▶ Assignment
The reply to the records below should contain exactly the lines from the line with "The width and height of the screenshot is (1568, 782)." through the line with "Task: Open the AWS services grid menu", and nothing besides.

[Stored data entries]
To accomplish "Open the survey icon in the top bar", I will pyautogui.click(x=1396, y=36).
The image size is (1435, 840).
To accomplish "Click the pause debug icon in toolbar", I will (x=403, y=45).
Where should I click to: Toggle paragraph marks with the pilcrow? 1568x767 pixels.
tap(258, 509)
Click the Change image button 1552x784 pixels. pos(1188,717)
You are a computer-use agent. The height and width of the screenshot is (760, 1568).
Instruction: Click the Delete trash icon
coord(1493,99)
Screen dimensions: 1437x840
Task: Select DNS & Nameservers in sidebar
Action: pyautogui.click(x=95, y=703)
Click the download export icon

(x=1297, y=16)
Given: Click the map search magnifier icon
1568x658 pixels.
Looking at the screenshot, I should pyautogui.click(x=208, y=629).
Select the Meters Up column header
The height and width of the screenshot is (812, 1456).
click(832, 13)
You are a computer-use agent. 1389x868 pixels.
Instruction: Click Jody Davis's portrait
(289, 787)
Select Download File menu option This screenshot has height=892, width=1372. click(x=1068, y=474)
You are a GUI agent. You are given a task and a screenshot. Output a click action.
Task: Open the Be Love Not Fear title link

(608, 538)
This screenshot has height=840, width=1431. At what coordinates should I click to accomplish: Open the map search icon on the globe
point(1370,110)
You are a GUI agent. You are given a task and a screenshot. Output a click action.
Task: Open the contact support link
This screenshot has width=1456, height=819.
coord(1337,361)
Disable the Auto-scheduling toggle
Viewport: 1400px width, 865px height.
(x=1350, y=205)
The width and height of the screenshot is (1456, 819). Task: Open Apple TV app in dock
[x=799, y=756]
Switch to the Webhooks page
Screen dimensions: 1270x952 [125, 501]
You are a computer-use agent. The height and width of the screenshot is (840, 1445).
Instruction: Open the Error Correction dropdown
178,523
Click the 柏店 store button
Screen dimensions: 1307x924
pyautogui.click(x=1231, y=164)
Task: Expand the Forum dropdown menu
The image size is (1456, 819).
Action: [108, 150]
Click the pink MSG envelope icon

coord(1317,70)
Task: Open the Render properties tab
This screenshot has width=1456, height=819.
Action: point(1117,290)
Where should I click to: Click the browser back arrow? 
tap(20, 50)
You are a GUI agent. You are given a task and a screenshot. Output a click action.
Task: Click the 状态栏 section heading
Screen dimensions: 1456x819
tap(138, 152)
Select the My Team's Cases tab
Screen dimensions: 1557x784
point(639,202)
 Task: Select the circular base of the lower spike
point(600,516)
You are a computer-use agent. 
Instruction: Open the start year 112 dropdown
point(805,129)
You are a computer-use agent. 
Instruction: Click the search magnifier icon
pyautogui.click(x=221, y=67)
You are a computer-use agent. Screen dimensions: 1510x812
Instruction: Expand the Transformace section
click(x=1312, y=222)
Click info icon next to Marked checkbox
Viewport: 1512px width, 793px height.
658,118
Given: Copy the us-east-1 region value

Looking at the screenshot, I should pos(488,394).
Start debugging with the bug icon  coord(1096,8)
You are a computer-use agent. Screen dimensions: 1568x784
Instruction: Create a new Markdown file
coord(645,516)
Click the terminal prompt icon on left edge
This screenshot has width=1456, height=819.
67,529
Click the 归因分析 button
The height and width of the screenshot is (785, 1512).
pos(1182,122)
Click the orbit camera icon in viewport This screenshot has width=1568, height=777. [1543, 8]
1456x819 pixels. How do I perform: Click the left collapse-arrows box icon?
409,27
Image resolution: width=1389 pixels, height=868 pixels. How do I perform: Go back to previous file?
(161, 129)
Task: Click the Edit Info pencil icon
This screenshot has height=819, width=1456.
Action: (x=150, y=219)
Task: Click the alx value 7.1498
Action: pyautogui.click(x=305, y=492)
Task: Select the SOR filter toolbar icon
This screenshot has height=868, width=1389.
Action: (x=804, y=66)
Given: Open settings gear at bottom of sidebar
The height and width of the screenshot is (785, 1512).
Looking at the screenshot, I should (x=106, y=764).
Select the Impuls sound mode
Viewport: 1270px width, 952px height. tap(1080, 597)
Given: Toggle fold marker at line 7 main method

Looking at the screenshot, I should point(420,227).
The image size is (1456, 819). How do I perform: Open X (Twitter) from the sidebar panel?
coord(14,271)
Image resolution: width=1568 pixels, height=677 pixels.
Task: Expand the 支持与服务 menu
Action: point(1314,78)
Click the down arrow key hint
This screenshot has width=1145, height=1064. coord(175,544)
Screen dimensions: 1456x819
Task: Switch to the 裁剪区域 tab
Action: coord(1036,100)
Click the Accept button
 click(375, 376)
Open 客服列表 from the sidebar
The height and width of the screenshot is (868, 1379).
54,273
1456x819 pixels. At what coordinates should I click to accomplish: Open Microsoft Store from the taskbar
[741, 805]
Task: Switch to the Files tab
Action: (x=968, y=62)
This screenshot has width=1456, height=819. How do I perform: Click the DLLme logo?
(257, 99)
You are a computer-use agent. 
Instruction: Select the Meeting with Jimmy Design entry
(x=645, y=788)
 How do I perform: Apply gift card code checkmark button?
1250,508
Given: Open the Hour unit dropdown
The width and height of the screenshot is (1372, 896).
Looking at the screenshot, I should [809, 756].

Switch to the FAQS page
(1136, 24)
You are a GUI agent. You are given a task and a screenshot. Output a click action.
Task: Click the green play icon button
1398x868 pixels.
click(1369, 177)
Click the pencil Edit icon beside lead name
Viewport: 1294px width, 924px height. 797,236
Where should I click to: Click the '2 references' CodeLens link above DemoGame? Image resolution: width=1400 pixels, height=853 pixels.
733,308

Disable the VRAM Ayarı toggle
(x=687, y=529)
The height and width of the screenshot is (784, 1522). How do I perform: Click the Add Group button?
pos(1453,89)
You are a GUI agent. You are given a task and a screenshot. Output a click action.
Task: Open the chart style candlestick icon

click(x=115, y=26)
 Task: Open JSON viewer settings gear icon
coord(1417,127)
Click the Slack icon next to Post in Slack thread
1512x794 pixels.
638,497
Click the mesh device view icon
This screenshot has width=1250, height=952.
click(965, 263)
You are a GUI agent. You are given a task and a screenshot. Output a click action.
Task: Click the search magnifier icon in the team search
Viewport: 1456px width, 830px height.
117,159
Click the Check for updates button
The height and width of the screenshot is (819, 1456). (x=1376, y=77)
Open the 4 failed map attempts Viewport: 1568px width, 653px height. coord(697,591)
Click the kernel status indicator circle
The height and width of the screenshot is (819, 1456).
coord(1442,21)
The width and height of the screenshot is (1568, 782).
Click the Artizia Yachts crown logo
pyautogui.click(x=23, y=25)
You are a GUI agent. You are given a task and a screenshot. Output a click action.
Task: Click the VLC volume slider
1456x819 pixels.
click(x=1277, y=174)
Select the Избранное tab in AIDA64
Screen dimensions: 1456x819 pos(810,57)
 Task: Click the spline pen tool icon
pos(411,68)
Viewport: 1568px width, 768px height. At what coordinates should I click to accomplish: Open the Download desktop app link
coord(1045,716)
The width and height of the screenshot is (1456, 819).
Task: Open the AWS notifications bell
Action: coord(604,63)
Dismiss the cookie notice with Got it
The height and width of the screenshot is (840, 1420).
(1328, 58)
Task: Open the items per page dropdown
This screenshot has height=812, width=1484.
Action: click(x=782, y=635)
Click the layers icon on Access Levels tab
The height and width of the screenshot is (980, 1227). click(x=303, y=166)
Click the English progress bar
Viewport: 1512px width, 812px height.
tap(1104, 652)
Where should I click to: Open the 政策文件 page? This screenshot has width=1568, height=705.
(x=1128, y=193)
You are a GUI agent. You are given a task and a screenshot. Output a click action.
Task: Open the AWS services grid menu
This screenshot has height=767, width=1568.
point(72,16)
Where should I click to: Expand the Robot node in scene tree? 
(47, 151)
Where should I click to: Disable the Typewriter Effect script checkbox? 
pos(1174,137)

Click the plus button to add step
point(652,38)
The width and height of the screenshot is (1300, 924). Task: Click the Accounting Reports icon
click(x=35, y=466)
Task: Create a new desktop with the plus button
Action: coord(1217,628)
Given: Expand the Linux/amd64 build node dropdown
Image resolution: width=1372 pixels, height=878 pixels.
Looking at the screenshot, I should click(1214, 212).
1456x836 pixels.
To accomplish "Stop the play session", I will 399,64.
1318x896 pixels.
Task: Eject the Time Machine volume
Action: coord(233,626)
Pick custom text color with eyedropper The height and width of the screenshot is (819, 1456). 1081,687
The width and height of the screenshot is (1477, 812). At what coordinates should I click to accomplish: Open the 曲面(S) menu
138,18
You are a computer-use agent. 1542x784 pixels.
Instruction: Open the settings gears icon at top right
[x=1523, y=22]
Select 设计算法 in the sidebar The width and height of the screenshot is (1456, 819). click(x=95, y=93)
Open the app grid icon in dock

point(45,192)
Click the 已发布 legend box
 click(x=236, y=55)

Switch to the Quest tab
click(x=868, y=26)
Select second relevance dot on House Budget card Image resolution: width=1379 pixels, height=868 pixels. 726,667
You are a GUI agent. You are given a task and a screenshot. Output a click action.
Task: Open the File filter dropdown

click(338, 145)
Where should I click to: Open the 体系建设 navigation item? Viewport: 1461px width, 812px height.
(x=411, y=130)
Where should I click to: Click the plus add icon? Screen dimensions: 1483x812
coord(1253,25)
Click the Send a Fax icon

▶ Expected answer
The width and height of the screenshot is (1568, 782).
Click the Artizia Yachts crown logo
pyautogui.click(x=23, y=25)
You are a GUI agent. You are given a task and a screenshot. Output a click action.
Task: Click the VLC volume slider
1456x819 pixels.
click(x=1277, y=174)
Select the Избранное tab in AIDA64
Screen dimensions: 1456x819 pos(810,57)
 Task: Click the spline pen tool icon
pos(411,68)
Viewport: 1568px width, 768px height. At what coordinates should I click to accomplish: Open the Download desktop app link
coord(1045,716)
The width and height of the screenshot is (1456, 819).
Task: Open the AWS notifications bell
Action: coord(604,63)
Dismiss the cookie notice with Got it
The height and width of the screenshot is (840, 1420).
(1328, 58)
Task: Open the items per page dropdown
This screenshot has height=812, width=1484.
Action: click(x=782, y=635)
Click the layers icon on Access Levels tab
The height and width of the screenshot is (980, 1227). click(x=303, y=166)
Click the English progress bar
Viewport: 1512px width, 812px height.
tap(1104, 652)
Where should I click to: Open the 政策文件 page? This screenshot has width=1568, height=705.
(x=1128, y=193)
You are a GUI agent. You are given a task and a screenshot. Output a click action.
Task: Open the AWS services grid menu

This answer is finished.